Directions for this task :: Go through the listing and transcribe each line exactly.

□ □ □ □ □ □ □

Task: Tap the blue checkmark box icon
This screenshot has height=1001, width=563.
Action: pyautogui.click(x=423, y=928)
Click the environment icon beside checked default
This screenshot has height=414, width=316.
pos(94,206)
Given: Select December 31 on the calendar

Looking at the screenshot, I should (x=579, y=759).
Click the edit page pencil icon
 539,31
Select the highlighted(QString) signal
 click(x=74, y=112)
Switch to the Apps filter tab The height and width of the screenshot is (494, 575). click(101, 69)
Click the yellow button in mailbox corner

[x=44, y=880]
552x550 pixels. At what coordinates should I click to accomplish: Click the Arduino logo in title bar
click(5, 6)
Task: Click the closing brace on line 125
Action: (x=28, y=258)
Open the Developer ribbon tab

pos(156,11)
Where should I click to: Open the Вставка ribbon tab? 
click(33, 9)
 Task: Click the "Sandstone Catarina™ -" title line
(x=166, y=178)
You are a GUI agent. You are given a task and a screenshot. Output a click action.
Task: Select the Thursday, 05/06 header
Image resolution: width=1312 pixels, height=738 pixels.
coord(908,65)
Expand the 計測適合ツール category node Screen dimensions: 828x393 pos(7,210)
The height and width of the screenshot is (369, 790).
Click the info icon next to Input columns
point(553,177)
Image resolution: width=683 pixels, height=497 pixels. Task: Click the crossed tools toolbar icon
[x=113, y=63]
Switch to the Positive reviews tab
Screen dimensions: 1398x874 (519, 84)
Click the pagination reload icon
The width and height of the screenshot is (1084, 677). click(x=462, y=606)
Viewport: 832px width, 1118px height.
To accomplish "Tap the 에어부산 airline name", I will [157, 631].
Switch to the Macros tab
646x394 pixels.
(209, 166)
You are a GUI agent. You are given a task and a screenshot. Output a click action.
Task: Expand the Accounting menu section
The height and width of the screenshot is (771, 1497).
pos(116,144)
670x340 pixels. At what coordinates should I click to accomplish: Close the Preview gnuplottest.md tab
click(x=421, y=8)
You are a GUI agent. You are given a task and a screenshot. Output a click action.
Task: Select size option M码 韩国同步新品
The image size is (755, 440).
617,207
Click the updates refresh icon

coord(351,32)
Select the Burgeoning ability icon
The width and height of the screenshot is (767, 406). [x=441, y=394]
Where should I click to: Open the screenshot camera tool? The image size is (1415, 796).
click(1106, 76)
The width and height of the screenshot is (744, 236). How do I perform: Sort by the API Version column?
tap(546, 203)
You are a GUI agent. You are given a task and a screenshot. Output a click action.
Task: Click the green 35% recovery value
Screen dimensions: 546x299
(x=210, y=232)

□ □ □ □ □ □ □

Reply ::
Task: Tap the blue checkmark box icon
This screenshot has height=1001, width=563.
Action: pyautogui.click(x=423, y=928)
Click the environment icon beside checked default
This screenshot has height=414, width=316.
pos(94,206)
Given: Select December 31 on the calendar

Looking at the screenshot, I should (x=579, y=759).
Click the edit page pencil icon
 539,31
Select the highlighted(QString) signal
 click(x=74, y=112)
Switch to the Apps filter tab The height and width of the screenshot is (494, 575). click(101, 69)
Click the yellow button in mailbox corner

[x=44, y=880]
552x550 pixels. At what coordinates should I click to accomplish: Click the Arduino logo in title bar
click(5, 6)
Task: Click the closing brace on line 125
Action: (x=28, y=258)
Open the Developer ribbon tab

pos(156,11)
Where should I click to: Open the Вставка ribbon tab? 
click(33, 9)
 Task: Click the "Sandstone Catarina™ -" title line
(x=166, y=178)
You are a GUI agent. You are given a task and a screenshot. Output a click action.
Task: Select the Thursday, 05/06 header
Image resolution: width=1312 pixels, height=738 pixels.
coord(908,65)
Expand the 計測適合ツール category node Screen dimensions: 828x393 pos(7,210)
The height and width of the screenshot is (369, 790).
Click the info icon next to Input columns
point(553,177)
Image resolution: width=683 pixels, height=497 pixels. Task: Click the crossed tools toolbar icon
[x=113, y=63]
Switch to the Positive reviews tab
Screen dimensions: 1398x874 (519, 84)
Click the pagination reload icon
The width and height of the screenshot is (1084, 677). click(x=462, y=606)
Viewport: 832px width, 1118px height.
To accomplish "Tap the 에어부산 airline name", I will [157, 631].
Switch to the Macros tab
646x394 pixels.
(209, 166)
You are a GUI agent. You are given a task and a screenshot. Output a click action.
Task: Expand the Accounting menu section
The height and width of the screenshot is (771, 1497).
pos(116,144)
670x340 pixels. At what coordinates should I click to accomplish: Close the Preview gnuplottest.md tab
click(x=421, y=8)
You are a GUI agent. You are given a task and a screenshot. Output a click action.
Task: Select size option M码 韩国同步新品
The image size is (755, 440).
617,207
Click the updates refresh icon

coord(351,32)
Select the Burgeoning ability icon
The width and height of the screenshot is (767, 406). [x=441, y=394]
Where should I click to: Open the screenshot camera tool? The image size is (1415, 796).
click(1106, 76)
The width and height of the screenshot is (744, 236). How do I perform: Sort by the API Version column?
tap(546, 203)
You are a GUI agent. You are given a task and a screenshot. Output a click action.
Task: Click the green 35% recovery value
Screen dimensions: 546x299
(x=210, y=232)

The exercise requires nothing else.